TASK SET »
**1.** Reproduce everything in the Christmas book reviews from "Diane Goode supplies" down to "ages 4 and up.", without changing a word.
**2.** Carry on the Christmas book reviews, starting after the last sentence shown.

Growing up in the country with her grandparents created lots of sweet memories for the narrator of this book, memories of the old coal stove, snowy hillsides, and grandfather fetching the tree from the woods. There’s also the box of dearly-familiar ornaments, some she has made herself, the little church where she sings every year, cookies for Santa, and of course all the relatives cramming into the house for the Christmas feast.
Rylant’s love for family and the simple pleasures of life is apparent in many of her cherished books, and this one shines with that same affection. The old, well-loved traditions, the small details that stay wonderfully the same year after year, are presented with fondness. The serenity and lovely silence of the country, as opposed to the jangling muzak of the shopping malls, breathes peacefully from her words.
Diane Goode supplies just the right touch of warmth without drifting into oversentimentality in her friendly, light-hearted ink and watercolor illustrations. Lots of wagging dogs, plenty of homey mussiness, a hearty grandmother and knobby-kneed little girl fill the pages. The tone of the pictures is upbeat and joyous. It’s a very pleasant read for ages 4 and up.
It’s 1910 in rural New Hampshire. Lucy Wells is a practical kind of girl who likes to plan ahead, and to that end she begins getting ready for Christmas — in August. Out come her sewing scraps as Lucy begins making Christmas presents — a colorful pincushion, a tiny clothespin dolly complete with wardrobe, and several other dandy gifts for family and friends.

INFORMATION SHOWN »
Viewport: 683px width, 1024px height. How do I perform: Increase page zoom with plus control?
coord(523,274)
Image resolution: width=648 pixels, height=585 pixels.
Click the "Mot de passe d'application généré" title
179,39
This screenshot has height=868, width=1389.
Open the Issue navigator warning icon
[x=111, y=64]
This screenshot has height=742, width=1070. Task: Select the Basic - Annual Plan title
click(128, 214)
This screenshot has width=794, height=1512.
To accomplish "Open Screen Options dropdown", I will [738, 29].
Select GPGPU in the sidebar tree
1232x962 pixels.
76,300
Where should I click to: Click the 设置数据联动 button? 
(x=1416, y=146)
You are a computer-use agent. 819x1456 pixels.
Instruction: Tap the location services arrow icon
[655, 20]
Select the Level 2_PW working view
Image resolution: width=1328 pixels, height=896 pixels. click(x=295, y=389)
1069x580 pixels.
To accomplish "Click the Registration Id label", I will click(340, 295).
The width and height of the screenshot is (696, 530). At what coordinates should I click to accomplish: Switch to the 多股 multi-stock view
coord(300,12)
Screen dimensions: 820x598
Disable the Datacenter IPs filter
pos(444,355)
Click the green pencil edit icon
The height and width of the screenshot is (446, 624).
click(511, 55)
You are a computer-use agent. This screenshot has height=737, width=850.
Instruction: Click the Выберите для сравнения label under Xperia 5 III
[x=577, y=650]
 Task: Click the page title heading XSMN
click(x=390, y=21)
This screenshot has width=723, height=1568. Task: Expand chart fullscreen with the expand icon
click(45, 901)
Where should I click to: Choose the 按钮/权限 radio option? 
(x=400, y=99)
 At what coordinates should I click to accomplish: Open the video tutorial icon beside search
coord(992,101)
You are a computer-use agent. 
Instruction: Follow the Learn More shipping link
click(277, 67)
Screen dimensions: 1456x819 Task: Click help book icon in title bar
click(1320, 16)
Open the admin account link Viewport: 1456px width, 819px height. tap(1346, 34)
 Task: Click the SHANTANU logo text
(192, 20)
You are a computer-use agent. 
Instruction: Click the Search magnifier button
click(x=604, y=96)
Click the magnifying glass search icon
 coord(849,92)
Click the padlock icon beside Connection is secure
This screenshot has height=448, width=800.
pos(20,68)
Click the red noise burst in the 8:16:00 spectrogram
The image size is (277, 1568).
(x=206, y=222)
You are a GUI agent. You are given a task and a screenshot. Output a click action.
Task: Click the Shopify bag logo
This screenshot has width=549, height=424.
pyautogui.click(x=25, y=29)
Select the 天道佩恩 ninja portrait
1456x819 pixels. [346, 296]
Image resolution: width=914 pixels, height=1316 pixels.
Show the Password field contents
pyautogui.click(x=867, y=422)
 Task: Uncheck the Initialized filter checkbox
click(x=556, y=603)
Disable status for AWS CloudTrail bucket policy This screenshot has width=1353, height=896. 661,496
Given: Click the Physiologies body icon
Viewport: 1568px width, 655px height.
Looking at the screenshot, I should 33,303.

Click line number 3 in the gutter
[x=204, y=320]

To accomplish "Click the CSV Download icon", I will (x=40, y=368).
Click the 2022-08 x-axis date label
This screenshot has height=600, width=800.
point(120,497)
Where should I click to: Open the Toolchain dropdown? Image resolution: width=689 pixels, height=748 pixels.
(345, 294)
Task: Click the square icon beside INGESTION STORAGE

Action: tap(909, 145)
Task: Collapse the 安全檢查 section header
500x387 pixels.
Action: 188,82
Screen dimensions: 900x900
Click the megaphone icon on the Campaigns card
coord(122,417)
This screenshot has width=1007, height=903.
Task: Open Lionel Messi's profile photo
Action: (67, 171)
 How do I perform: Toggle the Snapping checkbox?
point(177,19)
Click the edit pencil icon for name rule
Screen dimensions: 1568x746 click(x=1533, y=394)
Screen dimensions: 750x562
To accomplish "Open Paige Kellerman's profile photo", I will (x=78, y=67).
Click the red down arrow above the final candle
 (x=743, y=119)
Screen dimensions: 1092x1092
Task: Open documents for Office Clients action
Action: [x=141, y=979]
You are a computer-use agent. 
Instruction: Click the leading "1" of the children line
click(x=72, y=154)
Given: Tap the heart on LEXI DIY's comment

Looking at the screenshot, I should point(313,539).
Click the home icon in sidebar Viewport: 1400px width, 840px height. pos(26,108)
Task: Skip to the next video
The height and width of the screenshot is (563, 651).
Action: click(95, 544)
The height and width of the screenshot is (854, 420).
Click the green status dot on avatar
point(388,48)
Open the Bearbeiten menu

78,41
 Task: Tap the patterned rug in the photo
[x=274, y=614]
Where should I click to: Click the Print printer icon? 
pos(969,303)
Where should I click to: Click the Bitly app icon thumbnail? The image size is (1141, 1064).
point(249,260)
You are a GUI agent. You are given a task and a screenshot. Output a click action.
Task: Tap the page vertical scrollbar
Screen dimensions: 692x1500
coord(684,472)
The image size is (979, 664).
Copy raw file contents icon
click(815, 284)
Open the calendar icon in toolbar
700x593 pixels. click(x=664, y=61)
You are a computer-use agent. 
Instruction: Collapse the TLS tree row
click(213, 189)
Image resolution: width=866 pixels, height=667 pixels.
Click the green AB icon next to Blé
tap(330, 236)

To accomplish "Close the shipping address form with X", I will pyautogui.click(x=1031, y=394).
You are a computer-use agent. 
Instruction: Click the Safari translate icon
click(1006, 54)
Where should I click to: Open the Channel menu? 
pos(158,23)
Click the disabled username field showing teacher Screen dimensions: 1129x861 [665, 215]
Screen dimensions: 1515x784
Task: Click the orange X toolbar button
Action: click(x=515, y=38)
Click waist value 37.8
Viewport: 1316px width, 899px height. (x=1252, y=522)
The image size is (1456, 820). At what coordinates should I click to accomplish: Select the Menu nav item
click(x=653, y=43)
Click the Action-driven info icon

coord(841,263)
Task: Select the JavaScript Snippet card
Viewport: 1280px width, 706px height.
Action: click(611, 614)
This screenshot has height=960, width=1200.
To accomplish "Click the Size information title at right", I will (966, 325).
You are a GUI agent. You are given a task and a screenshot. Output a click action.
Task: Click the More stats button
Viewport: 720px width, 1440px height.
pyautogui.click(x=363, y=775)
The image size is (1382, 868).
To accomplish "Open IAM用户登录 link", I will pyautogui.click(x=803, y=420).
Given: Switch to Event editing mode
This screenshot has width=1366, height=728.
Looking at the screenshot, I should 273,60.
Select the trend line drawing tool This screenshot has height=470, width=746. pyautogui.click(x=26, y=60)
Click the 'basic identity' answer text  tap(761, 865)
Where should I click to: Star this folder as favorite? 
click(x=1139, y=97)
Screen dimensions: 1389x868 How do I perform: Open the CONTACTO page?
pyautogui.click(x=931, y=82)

ANSWERS BY TASK »
**1.**
Diane Goode supplies just the right touch of warmth without drifting into oversentimentality in her friendly, light-hearted ink and watercolor illustrations. Lots of wagging dogs, plenty of homey mussiness, a hearty grandmother and knobby-kneed little girl fill the pages. The tone of the pictures is upbeat and joyous. It’s a very pleasant read for ages 4 and up.

**2.**
As the months roll by, lots of other chores and Christmas preparations are underway — canning applesauce, rehearsing for the church Christmas program, preparing bags of popcorn and candy to decorate the church’s massive Christmas tree, and most exciting of all, ordering a brand new stove for her mother’s busy kitchen! Lucy is in the thick of all this bustle, but her mother and father have still managed to slip a surprise into the works for Lucy. What could it be?
Donald Hall, an amazingly talented poet, author of the wonderful Ox-Cart Man, has written this delightful story based on his mother’s childhood in New England. It’s authenticity, delectable details, and the happy discovery of Lucy’s surprise combine to make a superbly engaging story. Michael McCurdy has illustrated it with arresting scratchboard illustrations, full of period details — charming fashions, New England architecture, horse-drawn sleighs, and kerosene lamps, textured and tinted so beautifully. Little girls, especially, will love this one. Ages 5-10.
Okay, there’s a repeating backdrop in these stories, isn’t there — Christmas in New England seems to be the setting for old-fashioned charm. With stories centered around girls.
Well, Becky, age 10, is the central figure in this incredibly pleasant story, but life in her busy, creative household involves brothers and father, cows and horses, activities and surprises that may have a little wider appeal than some others on today’s list.
Tasha Tudor is the queen of old-fashioned life in New England having lived it herself for over 90 years. Becky’s family lives on a wonderful homestead with acres of woods for choosing a Christmas tree, a massive stone fireplace for roasting the turkey, and a multitude of warm traditions — homecrafted-gift giving, gingerbread-ornament making, hand-drawn advent calendars and trunk-loads of Christmas balls that have been handed down for generations. All this is, of course, drawn from Tasha’s own history. Follow Becky’s family through this shining Christmas season while wildly anticipating along with her the very mysterious present everyone is working on for her.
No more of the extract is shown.